Ogni vita è una missione

by Mauro 28. febbraio 2016 10:02

        Torna una pagina evangelica (Lc 13, 1-9) in questa terza domenica di Quaresima parecchio interessante. A Gesù viene presentata una questione: si tratta della constatazione di una strage ordinata da Pilato il quale aveva fatto uccidere galilei nel mentre che svolgevano i sacrifici cultuali. Un gesto di potere, una soverchieria per tenere a bada un popolo che altrimenti avrebbe potuto rivendicare i propri diritti di autonomia e di libertà. Arrivare a controllare anche il culto equivale a dire che tutto, anche il pensiero e la coscienza profonda, è nelle proprie mani.

      È una questione di giustizia di fronte ai mali che affliggono il mondo, una osservazione legittima che, però, trova una risposta “illegittima” da parte di Gesù!

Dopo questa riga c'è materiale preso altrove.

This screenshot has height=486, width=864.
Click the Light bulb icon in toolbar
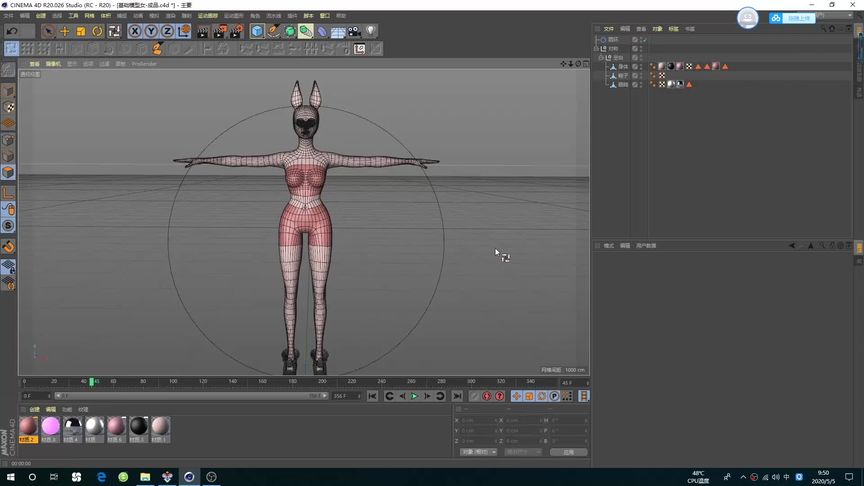pos(371,31)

         Lui cita il fatto della caduta della torre di Siloe che ha recato molta sofferenza, ma una tragedia non significa che una persona abbia meritato un castigo. Gesù pone l’attenzione non sui mali che incombono, conseguenza della ferita del peccato delle origini, ma sul come ciascuno affronta la propria esistenza. 

       A cosa serve guardare e parlare dei fatti del mondo se poi non si prende posizione con la propria vita? A che serve focalizzare l’attenzione su quel che non va se poi si rimane a guardare le proprie cose e i propri interessi, pensando solo a garantire la propria vita personale?

         Mosè, leggiamo nella prima lettura (Es 3, 1ss.), si era ritirato a vita ordinaria: aveva creato famiglia e ora pascolava il gregge. È il triste epilogo frutto delle rinuncia, lui aveva colto la sua missione di vita e cioè il desiderio di spendersi per il suo popolo difendendolo dalle ingiustizie, ma aveva preteso di realizzare tutto questo con le sue sole forze, uccidendo l’egiziano oppressore. Mosè era rimasto imbrigliato nella logica di potere, non si era reso conto che la missione affidatagli da Dio era su un altro piano e che la battaglia era diametralmente opposta!

             Anche in quel caso fermarsi alle ingiustizie, pretendere di cambiare il mondo e, poi, sperimentarsi impotenti era diventato motivo di ritiro dalla propria missione.

            Che sarebbe stato della nostra terra di Sicilia se ci fossimo fermati agli efferati fatti del 23 maggio o del 19 luglio del ’92 o, ancora, del 15 settembre del ’93. Quel male folle, invece, ha avuto una risposta sociale inedita: Palermo e tutta la Regione hanno reagito ma questo, ancora oggi, sembra non bastare. Il sistema rimane corrotto e la malavita pare riorganizzarsi, malgrado gli attacchi, continuando a controllare il territorio.

           Gesù prosegue raccontando una parabola, quella del fico che sta all’interno della vigna e che non porta frutto. La vigna rappresenta il popolo di Dio e mostra la custodia del vignaiolo il quale prendendosene cura produce il buon vino, quello che allieta la mensa e rende docili le relazioni umane. È il segno del bene manifestato dalla comunione fraterna.

           Il fico, in modo analogo, indica la presenza di Dio e i continui frutti del fico mostrano la missione di vita, il senso della pianta. Ora quel fico è infruttuoso e la richiesta del servo è quella di potersene prendere cura e attendere affinché possa portare frutti. È l’opera del Servo Gesù, Lui restituirà all’uomo la capacità di vivere la propria missione, Lui salirà sul legno secco della Croce per donarsi e portare frutto attraverso la propria vita.

              È questa intimità con Lui che ci viene proposta oggi, Gesù quale Agnello che porta su di sé (e non “che toglie”) il peccato del mondo. Lasciare che Gesù porti il carico della propria vita equivale a portare nuovi frutti, a tornare ad essere fecondi.

            L’uomo trincerato dietro il proprio peccato non vede oltre, ma vive timoroso e ripiegato su se stesso. È la vittoria pasquale di Cristo a permettere di vivere alla luce del sole affrontando le questioni della vita mantenendo lo sguardo fisso in Lui. Anche Mosè trovato il roveto ardente, segno della presenza di Dio che ama senza consumarsi, scoprirà la sua vera missione e, tornato in Egitto, condurrà il popolo verso la terra promessa. Ora si confronterà con il potente di turno, il faraone, e malgrado la propria debolezza lo sconfiggerà con la forza della fiducia in Dio, portando in tal modo i suoi fratelli fuori dalla schiavitù.